I was just curious as to what kind of methods other teams have for project management within their program. I am looking for something that is relatively easy to understand/pick up and something that can map out projects in an easy to read graphical view. It would also be useful to know how a team uses said software/strategy so that I can try to understand how to properly utilize it.
My team recently adapted the spreadsheet mentioned in this video for assembly/part tracking (you can download a blank copy in the video description). Basically, every single part is added to the spreadsheet as well as relevant details such as quantity, and build type. The spreadsheet takes that info and calculates who the current owner of the part is. For example, if a part is under design, then CAD owns it, however as soon as the design is finished and a drawing is created, mechanical now owns it. Additionally there’s a whole set of analytics so you can get different breakdowns to see the overall status of the project, and specific assemblies in terms of finished parts vs unfinished parts. There’s a ton of baked in features to take a look at.
I have had to do a decent amount of leg work to adapt it for my team’s specific needs and capabilities, but it’s been an awesome tool. I have added features like an automatic timestamp when a row is edited (highlighted if changed in the past 4 hours), various conditional formating, a column to assign parts to a team member, and more. I’m currently in the process of adding priority and due date trackers. The sky’s the limit honestly with tools like Google sheets/Excel, you just have to make sure it’s still easy to read/understand and that team members stay vigilant in using and updating it (this applies to any project management tools tbh).
As a side note, I heavily recommend Martin’s channel and his marble machine x series. It’s been a fantastic journey!
Pandamaniacs haven’t historically had a project management system, so for 2019 I started small. One Google document, shared to the team GroupMe with “anyone with the link can edit” permissions. Maybe a little dangerous, and obviously basic as can be, but it worked.
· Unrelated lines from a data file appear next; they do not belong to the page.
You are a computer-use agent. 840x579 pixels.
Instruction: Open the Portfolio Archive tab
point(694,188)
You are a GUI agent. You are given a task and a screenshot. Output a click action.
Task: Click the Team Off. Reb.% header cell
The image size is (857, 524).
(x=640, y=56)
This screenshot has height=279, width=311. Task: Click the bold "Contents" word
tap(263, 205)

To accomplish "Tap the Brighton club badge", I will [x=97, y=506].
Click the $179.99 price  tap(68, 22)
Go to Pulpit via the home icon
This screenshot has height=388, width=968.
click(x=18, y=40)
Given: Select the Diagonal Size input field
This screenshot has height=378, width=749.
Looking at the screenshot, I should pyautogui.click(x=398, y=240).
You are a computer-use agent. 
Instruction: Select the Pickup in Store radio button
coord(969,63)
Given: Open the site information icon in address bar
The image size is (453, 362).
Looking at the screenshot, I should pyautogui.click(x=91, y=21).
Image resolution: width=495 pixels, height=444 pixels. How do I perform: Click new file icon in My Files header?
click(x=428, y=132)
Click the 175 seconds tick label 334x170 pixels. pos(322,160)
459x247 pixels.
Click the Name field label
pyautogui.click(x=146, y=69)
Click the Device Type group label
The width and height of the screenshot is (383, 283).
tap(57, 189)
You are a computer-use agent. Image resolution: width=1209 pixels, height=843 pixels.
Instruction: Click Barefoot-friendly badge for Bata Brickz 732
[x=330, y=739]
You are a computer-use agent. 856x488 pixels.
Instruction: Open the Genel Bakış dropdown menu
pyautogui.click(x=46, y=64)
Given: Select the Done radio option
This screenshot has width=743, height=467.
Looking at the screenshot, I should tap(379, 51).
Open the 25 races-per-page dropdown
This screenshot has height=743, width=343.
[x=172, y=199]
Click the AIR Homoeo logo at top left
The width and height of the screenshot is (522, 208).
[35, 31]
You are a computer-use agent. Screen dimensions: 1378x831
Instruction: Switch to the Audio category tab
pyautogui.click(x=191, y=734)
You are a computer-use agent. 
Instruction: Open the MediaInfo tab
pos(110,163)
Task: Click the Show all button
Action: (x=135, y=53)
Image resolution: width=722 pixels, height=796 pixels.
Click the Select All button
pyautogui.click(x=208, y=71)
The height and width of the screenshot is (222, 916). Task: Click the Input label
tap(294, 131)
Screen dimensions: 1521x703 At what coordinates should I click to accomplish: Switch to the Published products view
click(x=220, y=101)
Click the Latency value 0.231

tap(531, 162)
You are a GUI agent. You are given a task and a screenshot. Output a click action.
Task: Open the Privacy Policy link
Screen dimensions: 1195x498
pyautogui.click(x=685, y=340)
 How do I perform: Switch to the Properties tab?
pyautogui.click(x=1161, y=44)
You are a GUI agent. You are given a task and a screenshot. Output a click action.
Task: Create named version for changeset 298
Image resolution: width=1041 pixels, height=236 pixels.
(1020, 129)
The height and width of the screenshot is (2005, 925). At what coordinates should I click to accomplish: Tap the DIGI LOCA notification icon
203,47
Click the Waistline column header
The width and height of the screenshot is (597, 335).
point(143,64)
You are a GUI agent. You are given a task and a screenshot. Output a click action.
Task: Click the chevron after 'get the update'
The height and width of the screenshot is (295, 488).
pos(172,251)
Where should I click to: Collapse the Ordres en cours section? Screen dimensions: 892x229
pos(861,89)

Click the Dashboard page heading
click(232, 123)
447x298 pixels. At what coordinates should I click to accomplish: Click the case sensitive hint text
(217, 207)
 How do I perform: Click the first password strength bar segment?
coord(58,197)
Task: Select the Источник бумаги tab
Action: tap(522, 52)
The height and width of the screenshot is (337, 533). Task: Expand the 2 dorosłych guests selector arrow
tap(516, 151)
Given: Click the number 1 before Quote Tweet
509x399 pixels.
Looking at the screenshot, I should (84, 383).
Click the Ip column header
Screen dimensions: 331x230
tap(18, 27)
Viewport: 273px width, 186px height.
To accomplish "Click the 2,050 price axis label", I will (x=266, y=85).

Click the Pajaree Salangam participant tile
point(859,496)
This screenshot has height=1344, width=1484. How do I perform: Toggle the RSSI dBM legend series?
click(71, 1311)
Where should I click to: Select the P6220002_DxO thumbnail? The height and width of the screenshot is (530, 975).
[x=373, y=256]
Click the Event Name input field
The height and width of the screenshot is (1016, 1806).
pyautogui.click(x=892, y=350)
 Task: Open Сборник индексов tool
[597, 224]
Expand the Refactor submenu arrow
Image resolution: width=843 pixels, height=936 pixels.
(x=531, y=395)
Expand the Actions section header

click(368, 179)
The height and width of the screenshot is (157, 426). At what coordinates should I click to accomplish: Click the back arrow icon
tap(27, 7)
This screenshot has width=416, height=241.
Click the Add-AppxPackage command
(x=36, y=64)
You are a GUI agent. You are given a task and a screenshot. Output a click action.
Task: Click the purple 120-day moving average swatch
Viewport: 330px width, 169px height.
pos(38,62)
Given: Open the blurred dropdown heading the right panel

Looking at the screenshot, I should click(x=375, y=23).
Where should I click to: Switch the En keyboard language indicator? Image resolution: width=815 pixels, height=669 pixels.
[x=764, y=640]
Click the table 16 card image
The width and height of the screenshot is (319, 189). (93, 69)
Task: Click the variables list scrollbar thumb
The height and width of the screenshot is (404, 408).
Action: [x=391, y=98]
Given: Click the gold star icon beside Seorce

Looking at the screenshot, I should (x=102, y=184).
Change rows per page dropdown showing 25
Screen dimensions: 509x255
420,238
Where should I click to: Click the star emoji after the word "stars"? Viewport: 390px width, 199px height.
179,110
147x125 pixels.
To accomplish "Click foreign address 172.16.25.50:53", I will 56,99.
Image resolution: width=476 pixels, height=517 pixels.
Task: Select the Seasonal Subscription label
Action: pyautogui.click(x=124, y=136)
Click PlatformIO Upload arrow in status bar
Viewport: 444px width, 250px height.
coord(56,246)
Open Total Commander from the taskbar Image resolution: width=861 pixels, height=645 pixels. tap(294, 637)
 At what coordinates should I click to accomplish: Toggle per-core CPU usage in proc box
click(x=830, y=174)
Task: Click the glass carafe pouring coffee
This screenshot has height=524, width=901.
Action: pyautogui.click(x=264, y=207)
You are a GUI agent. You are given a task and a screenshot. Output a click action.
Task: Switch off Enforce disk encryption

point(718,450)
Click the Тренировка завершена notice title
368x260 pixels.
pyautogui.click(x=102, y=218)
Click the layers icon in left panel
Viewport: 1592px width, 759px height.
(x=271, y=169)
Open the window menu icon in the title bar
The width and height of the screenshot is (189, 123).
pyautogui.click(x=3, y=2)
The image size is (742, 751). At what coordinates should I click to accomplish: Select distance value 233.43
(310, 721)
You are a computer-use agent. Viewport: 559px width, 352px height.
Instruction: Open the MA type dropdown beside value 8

We examined Basecamp for this year, but it got held up with school district approvals. Fingers crossed.
This is an area of focus for one of our student captains, and I’ve been mentoring him a bit as a former project manager. As far as an overall Gantt chart tool that is relatively simple, we’re experimenting with tomsplanner.com. For day-to-day sub-team work though, I feel a simple sticky note kanban board approach probably will work better. For those unfamiliar, here’s an web page I found that shows the simplest form (tasks on stickies in “not started”, “in progress”, and “done” columns), and then a more robust example a little further down. https://leankit.com/blog/2017/10/8-kanban-board-examples-for-engineering-manufacturing-organizations/
Even if neither of those approaches are used (or if both are), I think it’s important to get the team to align on what the milestones are (e.g. test chassis built), what “done” fully means for each milestone, and when each milestone needs to be done. A good exercise to try might be a “workback” plan… Start with a finished robot, practiced drive team, packed trailor, etc the night before the first competition. What set of tasks needed to be completed right before that to achieve that state? And what tasks before that state? And keep going backward all the way to kickoff. You’ll catch tasks and dependencies thinking backward that you may not when thinking only start-to-finish.
We’ve tried Trello with a board for each subteam, but not many team members looked at it regularly, which made it hard to use. We have been using Slack for the past few years (and loving it) and recently found Workstreams.ai, which is sort of like Trello with a Slack integration. We’re trying Workstreams this year and we’ll see how it goes.
We use Trello for all of our project management, but as stated above, getting buy-in is the hard part (we’ve found that putting our main design/fabrication board up on a large monitor where everyone can see it is helpful, both by drawing attention to Trello and by showing what tasks are up for grabs). We use one large board for all of our design and manufacturing work, where each part or assembly starts out in the CAD list, then gets moved to the manufacturing and/or assembly lists after it is done in CAD. We can also assign deadlines and owners to each item.